Read A Gathering of Wings Online
Authors: Kate Klimo
“Finally!” Orion gasps, skidding to a halt and clutching his chest with both hands. “You had a day’s lead on us. I thought we’d never catch up to you! We have news!” He stops to lean an arm on one of the Peacekeeper’s shoulders as he fights to catch his breath. “We were wrong!” he says, panting.
“About what?” Malora asks.
“About the wild centaurs,” Orion says. “All this was just to throw us off. While they made their getaway north with Zeph.”
Malora and Neal exchange a look, mouths agape. Then they collapse into each other’s arms, limp with relief. Neal
growls at Orion over Malora’s shoulder, “You had better be right about this, Silvermane.”

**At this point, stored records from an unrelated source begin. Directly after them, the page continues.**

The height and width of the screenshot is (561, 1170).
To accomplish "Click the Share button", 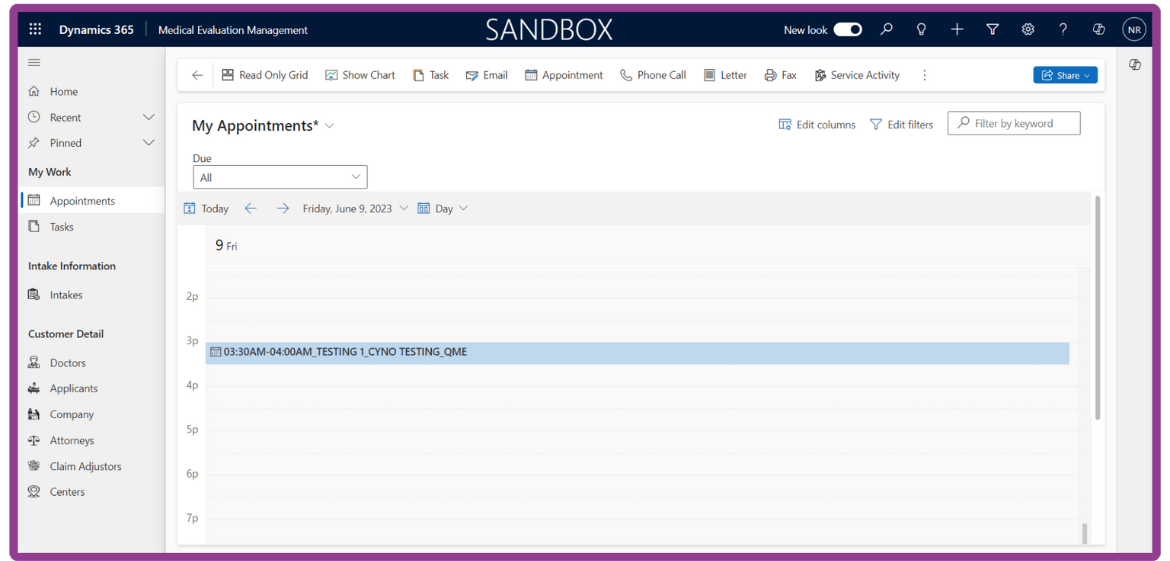I will [x=1065, y=75].
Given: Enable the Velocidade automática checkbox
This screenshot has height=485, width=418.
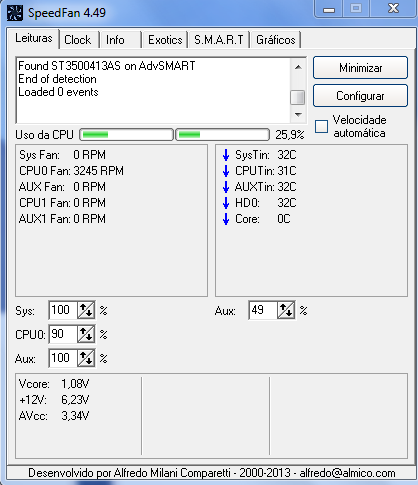Looking at the screenshot, I should pyautogui.click(x=321, y=127).
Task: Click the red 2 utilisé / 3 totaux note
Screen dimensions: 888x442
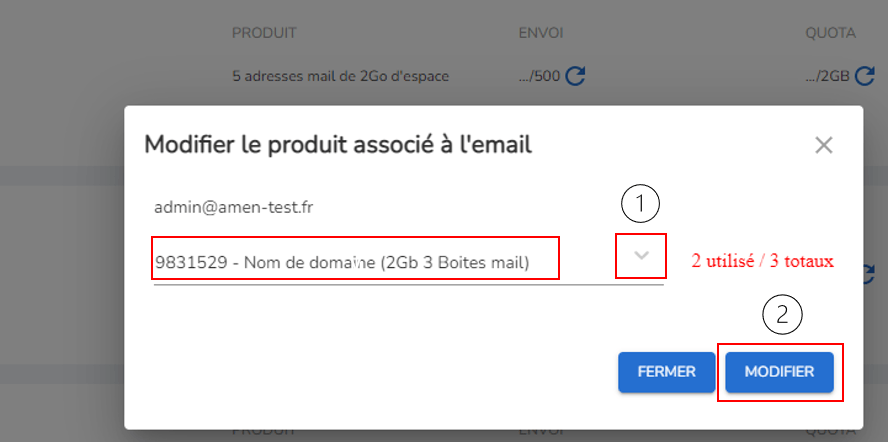Action: coord(762,261)
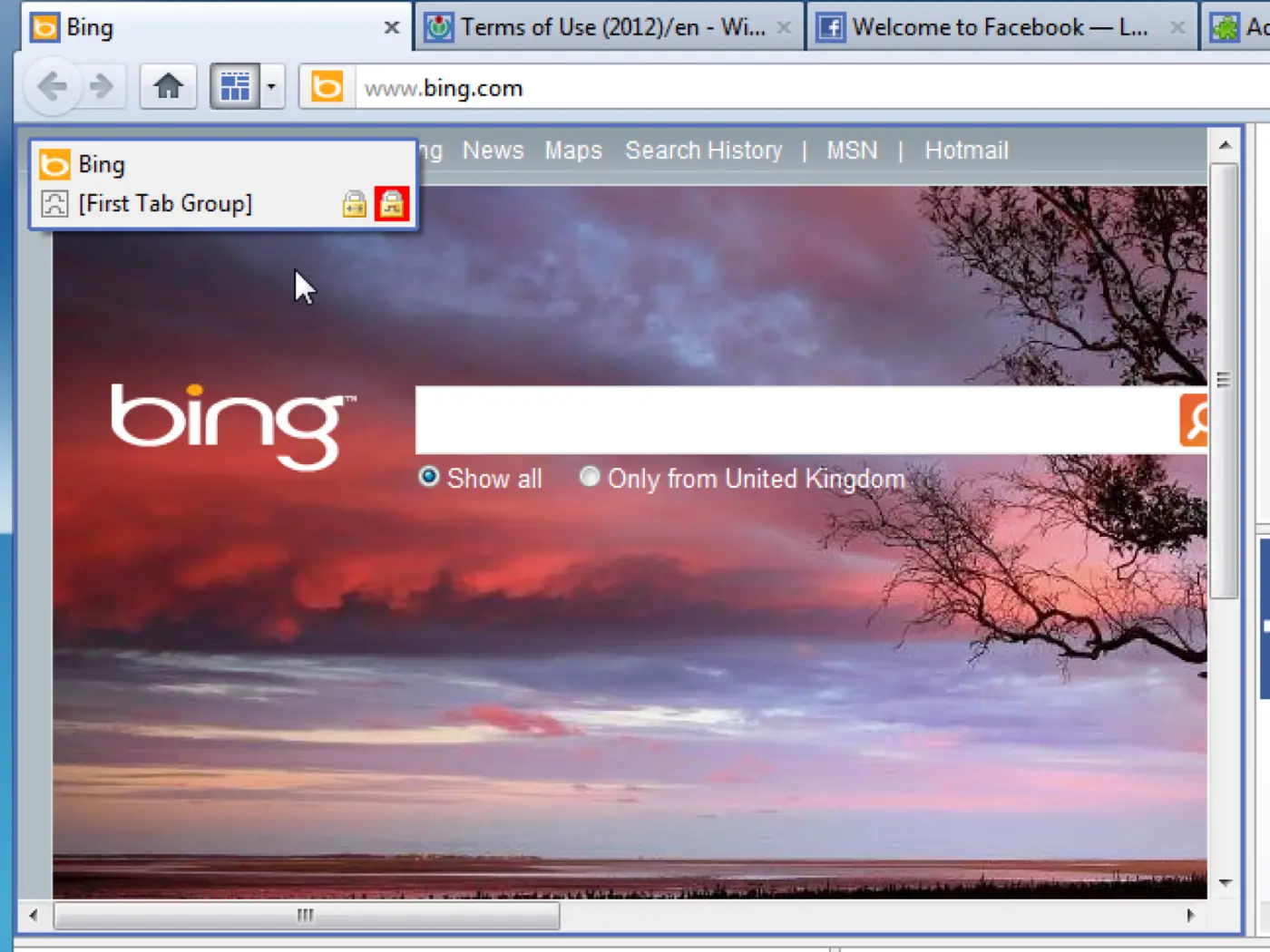
Task: Click the vertical scrollbar down arrow
Action: click(x=1225, y=882)

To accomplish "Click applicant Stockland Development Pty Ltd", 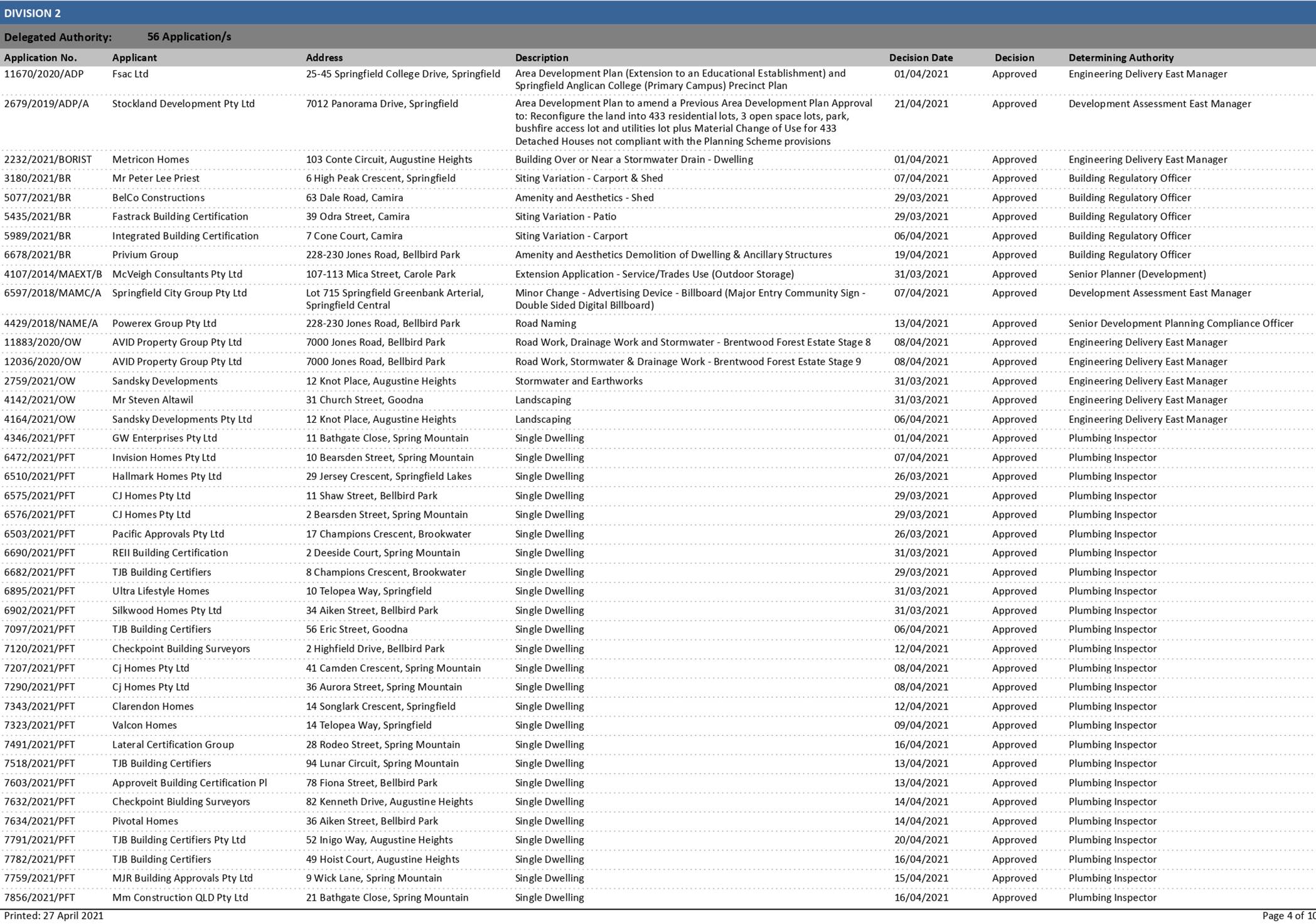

Orion says, “Believe me, I am. The port captain brought in one of his workers. The hauler had been lying unconscious behind some bales of flax. He’d been clobbered over the head—by two male centaurs dragging a female along the docks. The female had
gold-painted hooves
and a burlap sack over her head.”
Neal claps Orion on the back. “Did you hear that, Malora?” Neal says to her. “The Leatherwings didn’t eat our girl, after all!”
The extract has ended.